BEGIN

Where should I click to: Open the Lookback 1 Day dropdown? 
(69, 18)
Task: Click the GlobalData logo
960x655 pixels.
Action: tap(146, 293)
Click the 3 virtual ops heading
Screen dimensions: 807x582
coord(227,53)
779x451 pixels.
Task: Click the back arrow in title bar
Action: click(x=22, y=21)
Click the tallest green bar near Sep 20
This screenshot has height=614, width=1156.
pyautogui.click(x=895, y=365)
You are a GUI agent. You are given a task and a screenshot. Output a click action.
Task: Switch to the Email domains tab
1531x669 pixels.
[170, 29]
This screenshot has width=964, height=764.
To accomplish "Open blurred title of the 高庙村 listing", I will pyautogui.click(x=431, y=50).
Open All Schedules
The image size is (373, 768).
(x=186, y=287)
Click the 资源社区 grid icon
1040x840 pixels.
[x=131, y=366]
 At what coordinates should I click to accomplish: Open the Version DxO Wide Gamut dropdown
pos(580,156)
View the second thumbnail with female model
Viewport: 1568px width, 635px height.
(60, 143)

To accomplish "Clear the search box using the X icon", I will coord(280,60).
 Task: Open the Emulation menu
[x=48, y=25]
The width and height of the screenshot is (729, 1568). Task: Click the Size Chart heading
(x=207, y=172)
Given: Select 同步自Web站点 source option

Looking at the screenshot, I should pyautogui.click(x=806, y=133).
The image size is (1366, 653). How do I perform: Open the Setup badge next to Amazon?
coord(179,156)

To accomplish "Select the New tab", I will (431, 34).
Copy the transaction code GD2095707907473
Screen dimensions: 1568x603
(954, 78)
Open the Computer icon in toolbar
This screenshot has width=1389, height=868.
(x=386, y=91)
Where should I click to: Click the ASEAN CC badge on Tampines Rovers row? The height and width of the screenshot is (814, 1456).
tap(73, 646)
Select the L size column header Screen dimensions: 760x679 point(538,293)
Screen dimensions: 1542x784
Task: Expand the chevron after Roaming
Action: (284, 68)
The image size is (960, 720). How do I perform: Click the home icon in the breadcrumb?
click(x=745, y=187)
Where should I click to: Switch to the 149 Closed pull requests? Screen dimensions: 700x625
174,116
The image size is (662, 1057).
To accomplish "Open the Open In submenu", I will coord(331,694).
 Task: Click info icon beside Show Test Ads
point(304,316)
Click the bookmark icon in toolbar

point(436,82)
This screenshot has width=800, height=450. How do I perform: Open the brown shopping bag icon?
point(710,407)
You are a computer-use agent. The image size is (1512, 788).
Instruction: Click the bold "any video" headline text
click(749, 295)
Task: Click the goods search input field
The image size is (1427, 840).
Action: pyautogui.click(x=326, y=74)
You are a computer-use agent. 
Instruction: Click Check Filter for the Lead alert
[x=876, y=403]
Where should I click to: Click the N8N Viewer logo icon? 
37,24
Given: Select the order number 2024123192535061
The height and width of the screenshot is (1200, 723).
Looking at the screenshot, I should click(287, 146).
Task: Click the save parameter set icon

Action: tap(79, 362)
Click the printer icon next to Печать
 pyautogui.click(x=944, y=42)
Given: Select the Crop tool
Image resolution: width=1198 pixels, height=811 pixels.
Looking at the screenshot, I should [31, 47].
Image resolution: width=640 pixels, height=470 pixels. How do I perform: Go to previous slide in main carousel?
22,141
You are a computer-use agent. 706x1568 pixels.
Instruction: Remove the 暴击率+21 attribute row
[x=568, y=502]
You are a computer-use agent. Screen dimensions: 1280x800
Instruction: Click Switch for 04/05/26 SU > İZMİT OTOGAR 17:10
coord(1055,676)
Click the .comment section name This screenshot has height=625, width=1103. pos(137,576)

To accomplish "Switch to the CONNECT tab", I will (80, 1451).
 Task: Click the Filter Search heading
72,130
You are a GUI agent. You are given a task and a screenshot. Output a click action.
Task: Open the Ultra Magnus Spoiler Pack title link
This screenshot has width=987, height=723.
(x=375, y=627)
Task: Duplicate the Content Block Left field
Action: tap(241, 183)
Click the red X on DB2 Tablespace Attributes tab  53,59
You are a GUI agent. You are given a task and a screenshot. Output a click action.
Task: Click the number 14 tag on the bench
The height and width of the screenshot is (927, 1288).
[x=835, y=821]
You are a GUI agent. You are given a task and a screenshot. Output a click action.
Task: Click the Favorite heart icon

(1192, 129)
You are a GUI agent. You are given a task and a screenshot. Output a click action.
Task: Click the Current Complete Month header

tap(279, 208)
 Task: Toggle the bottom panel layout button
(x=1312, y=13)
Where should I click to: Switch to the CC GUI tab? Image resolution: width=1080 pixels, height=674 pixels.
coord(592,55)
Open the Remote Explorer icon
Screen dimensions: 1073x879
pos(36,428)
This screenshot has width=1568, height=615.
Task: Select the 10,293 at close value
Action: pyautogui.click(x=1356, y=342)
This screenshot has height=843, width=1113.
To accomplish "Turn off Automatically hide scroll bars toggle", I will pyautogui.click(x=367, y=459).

END

Exercise:
Every line in the records above that holds "number" counts once; state the total and nothing else.

The answer:
2